**Prompt**: Repeat verbatim every line of the material, beginning at the line that holds "Click the activity" and ending at its last line.

Study material Start Marker

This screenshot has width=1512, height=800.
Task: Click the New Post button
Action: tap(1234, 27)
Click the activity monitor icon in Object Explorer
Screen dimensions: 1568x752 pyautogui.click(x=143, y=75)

Study material End Marker

**Output for this task**:
Click the activity monitor icon in Object Explorer
Screen dimensions: 1568x752 pyautogui.click(x=143, y=75)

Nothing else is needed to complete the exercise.